Я и внучка хозяев Люба выгнали скот на рассвете. В карман я сунул кусок хлеба и шматок сала. Мы молча шли по разным сторонам дороги. Она гнала корову. Я подгонял быков, то и дело норовивших свернуть за обочину, убежать в лес, на убранное картофельное поле, на озимые, забраться в ручей. Я гонялся за ними с хворостиной, проклиная хозяев, их буку–внучку и упрямых, непослушных быков. Бегая за ними, я наматывал километров больше, чем показывали полосатые дорожные столбики. Больше, чем прошагала со смирной коровой длинноногая тихоня Люба.

Кабы знал я, что дом продан, мне в нём не жить! Ни за что не согласился бы, чапая по грязи, гнать проклятых быков за три девять земель. Но я этого не знал, добросовестно бил ноги на ухабистой, скользкой после дождя дороге, еле поспевая за долговязой Любой. Она монотонно вышагивала, ни разу не присев за весь путь.

В сумерках на горизонте показались дергаусовские сосны, высоковольтные опоры ЛЭП.
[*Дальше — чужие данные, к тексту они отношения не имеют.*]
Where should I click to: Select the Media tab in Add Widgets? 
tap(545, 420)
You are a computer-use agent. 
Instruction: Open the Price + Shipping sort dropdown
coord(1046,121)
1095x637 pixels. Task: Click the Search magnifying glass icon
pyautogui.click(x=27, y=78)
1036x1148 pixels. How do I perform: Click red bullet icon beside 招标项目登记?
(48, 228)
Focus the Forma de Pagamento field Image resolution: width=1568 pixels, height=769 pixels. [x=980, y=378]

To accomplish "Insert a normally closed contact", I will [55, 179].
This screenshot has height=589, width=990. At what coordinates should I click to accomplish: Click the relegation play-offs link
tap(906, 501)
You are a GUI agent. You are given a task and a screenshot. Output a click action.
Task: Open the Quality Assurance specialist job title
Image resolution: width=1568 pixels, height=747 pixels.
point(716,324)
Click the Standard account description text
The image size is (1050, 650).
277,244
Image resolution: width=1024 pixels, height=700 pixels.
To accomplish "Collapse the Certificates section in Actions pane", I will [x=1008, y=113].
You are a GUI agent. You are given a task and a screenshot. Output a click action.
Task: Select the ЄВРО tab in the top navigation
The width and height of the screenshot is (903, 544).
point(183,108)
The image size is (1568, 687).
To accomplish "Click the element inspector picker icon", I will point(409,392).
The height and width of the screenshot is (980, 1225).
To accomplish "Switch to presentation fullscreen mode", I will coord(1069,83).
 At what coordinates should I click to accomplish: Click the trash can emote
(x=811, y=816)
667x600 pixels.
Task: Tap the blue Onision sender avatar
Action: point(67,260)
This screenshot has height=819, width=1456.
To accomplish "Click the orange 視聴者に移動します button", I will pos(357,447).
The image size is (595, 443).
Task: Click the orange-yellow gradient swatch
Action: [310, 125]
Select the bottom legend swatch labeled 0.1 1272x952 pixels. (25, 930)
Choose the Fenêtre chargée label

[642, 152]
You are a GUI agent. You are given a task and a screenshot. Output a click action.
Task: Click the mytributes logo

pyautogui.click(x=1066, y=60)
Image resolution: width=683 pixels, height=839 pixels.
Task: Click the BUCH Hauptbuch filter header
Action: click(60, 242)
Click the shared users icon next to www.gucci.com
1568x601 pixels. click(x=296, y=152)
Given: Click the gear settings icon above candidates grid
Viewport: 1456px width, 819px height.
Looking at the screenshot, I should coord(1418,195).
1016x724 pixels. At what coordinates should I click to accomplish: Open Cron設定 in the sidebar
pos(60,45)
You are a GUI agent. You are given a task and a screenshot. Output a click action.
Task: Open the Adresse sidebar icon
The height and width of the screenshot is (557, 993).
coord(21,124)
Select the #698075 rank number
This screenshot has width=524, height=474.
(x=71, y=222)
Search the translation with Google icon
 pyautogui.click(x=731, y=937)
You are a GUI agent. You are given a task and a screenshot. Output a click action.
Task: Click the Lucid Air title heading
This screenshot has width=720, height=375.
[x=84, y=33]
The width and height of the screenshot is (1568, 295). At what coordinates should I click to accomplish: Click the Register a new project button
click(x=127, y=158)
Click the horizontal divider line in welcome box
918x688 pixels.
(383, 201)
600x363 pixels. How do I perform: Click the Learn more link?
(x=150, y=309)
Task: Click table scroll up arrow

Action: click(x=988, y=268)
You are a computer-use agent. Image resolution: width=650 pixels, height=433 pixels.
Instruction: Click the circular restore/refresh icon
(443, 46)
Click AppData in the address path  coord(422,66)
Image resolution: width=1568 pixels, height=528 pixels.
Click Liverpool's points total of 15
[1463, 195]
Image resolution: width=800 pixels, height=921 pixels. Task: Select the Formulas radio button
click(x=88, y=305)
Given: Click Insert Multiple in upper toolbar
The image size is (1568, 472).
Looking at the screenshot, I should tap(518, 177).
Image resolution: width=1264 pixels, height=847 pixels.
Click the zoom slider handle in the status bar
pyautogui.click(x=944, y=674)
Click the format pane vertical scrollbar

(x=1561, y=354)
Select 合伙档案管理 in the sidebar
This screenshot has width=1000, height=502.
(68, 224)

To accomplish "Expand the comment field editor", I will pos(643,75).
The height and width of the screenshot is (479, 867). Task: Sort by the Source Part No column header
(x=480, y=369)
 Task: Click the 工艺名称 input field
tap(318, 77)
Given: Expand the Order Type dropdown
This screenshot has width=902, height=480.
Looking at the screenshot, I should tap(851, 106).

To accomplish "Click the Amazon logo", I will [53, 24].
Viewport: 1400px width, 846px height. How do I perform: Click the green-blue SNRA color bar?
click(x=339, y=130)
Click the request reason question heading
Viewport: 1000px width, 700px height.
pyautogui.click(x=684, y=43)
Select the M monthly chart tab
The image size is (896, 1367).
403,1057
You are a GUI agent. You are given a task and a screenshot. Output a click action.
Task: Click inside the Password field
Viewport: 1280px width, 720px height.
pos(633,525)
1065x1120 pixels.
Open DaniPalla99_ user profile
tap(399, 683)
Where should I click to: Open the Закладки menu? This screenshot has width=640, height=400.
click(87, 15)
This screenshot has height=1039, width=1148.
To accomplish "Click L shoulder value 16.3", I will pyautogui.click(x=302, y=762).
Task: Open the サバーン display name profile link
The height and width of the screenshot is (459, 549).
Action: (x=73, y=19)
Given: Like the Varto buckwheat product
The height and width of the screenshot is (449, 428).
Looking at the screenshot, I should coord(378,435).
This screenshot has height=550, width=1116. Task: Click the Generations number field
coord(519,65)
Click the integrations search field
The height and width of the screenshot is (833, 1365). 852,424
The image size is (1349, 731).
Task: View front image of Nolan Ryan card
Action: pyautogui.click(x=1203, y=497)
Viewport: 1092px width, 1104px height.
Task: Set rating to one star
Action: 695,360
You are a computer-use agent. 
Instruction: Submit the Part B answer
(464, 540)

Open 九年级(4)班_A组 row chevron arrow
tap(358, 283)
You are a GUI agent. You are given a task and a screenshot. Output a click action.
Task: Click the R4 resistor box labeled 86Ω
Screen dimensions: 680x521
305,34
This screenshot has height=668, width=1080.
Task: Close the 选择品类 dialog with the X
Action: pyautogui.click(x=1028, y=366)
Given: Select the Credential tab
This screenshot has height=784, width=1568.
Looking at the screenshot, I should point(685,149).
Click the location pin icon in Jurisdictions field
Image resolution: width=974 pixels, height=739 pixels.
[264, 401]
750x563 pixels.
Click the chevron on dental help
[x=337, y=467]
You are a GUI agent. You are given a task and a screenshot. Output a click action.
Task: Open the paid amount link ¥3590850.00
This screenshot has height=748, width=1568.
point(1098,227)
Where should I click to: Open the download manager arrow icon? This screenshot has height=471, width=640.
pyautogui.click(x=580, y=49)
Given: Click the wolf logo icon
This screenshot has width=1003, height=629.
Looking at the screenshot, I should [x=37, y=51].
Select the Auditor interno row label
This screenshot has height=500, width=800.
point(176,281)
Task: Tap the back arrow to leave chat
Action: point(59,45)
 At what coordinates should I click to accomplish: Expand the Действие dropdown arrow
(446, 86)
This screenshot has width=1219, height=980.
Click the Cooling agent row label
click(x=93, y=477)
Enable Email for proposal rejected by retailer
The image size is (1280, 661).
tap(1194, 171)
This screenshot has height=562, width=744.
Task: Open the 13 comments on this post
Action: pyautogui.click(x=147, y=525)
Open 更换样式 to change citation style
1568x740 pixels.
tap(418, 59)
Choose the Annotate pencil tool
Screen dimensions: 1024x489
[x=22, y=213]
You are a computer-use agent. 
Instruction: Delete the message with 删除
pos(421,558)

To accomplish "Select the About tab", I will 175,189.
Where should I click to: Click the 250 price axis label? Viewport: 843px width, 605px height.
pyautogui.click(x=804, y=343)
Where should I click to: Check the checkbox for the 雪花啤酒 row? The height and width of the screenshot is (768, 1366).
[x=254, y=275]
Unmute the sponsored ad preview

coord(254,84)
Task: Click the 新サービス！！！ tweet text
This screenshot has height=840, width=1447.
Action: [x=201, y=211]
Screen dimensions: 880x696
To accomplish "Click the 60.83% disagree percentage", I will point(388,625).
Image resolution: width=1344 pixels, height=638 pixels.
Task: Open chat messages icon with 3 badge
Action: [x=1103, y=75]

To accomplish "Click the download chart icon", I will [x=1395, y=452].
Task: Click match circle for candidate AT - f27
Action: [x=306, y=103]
Уже в потёмках мы загнали скот во двор какой–то избы. Её хозяева сидели в горнице за столом, вечеряли горячей картошкой со сметаной. Люба, ужиная с ними, говорила о корове, расхваливала камолую бурёнку. Я стоял в дверях прихожей, валясь от усталости.

Наконец, из–за стола поднялась дородная баба, подала мне кружку кисловатого молока и велела ложиться спать на сундуке. Я свернулся на нём калачиком, чтобы ноги не свисали, и тотчас уснул.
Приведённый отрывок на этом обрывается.